General Sir Richard Dannatt issues a vociferous condemnation of the government’s commitment to British efforts in Afghanistan in the print edition of today’s Sun. Dannatt asserts that Gordon Brown vetoed increasing the British deployment by 2,000 troops, against the advice of military chiefs. He told the paper:

“The military advice has been for an uplift since the beginning of 2009. If the military says we need more troops and we can supply them, then frankly they should take that advice and deploy up to the level we recommend.

“If it means finding more resources and putting more energy in, let’s do it. If you’re going to conduct an operation, you’re doing it for one reason – to succeed.

“Don’t let’s do it with at least one arm tied behind one’s back. That said, we have gone from 8,000 to 9,000 this year – albeit with 700 as a temporary surge.”

There’s nothing novel in Dannatt’s latest comments and Downing Street recited the liturgy. A spokesman said:

“The key point I think is there were 7,800 troops in Afghanistan in the summer of 2007, now there are 9,000. Reserve funding for Afghanistan has also increased. Any suggestion that the Prime Minister has been unwilling to provide more troops or resources is simply wrong.”

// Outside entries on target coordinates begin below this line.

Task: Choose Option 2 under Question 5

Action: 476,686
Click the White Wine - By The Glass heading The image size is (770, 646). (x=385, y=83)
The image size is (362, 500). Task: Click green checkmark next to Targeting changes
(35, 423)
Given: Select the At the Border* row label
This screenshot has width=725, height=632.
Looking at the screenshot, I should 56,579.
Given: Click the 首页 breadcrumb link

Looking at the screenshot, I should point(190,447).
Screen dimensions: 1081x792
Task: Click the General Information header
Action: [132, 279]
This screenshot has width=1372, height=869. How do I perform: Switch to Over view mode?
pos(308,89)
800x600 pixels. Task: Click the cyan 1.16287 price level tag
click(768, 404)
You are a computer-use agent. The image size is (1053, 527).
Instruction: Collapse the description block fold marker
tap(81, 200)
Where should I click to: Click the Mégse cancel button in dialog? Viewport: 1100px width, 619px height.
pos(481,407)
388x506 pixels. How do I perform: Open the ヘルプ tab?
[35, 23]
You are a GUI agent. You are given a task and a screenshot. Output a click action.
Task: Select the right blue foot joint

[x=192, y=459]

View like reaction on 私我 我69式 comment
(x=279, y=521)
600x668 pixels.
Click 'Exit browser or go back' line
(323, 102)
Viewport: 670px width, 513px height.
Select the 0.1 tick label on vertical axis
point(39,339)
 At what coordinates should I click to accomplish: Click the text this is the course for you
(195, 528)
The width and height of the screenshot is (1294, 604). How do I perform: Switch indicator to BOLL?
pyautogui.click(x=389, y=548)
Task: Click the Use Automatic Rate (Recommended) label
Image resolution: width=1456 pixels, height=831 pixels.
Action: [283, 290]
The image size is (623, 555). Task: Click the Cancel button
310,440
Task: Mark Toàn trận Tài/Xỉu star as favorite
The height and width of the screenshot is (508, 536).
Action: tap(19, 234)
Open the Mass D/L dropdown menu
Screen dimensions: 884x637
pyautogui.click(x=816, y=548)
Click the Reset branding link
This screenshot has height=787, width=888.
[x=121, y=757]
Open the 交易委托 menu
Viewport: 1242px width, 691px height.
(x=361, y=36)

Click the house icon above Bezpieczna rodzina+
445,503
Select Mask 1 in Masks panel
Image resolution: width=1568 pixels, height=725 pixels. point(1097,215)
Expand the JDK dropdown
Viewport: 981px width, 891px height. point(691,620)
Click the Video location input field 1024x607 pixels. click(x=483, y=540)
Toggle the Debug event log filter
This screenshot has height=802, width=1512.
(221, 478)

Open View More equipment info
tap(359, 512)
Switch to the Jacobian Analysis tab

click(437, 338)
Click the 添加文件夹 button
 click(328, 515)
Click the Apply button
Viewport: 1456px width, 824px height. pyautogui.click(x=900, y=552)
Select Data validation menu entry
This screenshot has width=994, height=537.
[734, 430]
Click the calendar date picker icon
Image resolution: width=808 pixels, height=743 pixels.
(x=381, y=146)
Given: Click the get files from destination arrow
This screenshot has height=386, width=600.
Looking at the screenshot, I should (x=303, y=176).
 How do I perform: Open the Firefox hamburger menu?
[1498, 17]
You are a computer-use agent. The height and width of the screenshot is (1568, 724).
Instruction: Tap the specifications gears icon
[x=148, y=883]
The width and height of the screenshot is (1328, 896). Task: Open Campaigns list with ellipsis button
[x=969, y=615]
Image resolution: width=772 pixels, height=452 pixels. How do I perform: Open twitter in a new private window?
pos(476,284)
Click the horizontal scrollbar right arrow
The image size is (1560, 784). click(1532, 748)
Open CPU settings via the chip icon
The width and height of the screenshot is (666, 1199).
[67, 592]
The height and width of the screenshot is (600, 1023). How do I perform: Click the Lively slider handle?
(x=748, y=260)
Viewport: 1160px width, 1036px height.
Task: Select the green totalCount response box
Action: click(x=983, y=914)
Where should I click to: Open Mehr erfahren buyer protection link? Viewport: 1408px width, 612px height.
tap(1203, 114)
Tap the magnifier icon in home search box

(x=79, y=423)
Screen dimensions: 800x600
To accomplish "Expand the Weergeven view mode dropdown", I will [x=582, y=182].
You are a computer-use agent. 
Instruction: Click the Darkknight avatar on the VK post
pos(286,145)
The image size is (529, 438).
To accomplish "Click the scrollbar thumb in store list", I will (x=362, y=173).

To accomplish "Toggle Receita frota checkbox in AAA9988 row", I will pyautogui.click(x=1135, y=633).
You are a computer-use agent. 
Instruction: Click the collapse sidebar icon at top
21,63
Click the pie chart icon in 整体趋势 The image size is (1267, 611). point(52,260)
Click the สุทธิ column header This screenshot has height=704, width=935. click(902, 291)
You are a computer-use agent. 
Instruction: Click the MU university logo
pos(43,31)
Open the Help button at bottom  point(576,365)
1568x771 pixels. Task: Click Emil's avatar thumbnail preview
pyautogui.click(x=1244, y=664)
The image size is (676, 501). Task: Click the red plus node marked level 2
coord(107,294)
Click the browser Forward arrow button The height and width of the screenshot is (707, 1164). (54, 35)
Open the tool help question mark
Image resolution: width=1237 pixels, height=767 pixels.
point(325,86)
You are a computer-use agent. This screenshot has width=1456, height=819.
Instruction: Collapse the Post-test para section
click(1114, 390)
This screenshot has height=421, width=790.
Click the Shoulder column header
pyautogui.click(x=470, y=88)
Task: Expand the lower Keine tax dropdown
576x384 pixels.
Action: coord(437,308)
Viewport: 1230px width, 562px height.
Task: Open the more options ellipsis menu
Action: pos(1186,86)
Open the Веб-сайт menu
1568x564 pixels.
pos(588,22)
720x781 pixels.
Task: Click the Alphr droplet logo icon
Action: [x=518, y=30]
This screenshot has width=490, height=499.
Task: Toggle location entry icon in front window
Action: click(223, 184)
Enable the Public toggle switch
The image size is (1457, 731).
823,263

Obviously, the government ignore that 700 servicemen are due to return within the next month, but Dannatt has overstated his case. His successor General Richards has, by agreeing with Bob Ainsworth that there is no point sending more troops without the resources to equip them, contradicted Dannatt’s opinion that a surge could be adequately supplied. However, Richards’ and Ainsworth’s brief concordance raises questions concerning the government’s overall commitment to the war. There is no doubt that an increased permanent presence is required, and General Richards has requested http://www.timesonline.co.uk/tol/news/uk/article6861085.ece a further 1,000 combat troops be sent to Helmand. But whilst the political desire to fight exists, the political will to enact the Defence chiefs’ recommendations does not. Until that imbalance is redressed, British soldiers must fight an increasingly desperate war with a hand tied behind their back. If the public coffers are bare, then the government must downscale British deployment to match its own financial and political committment.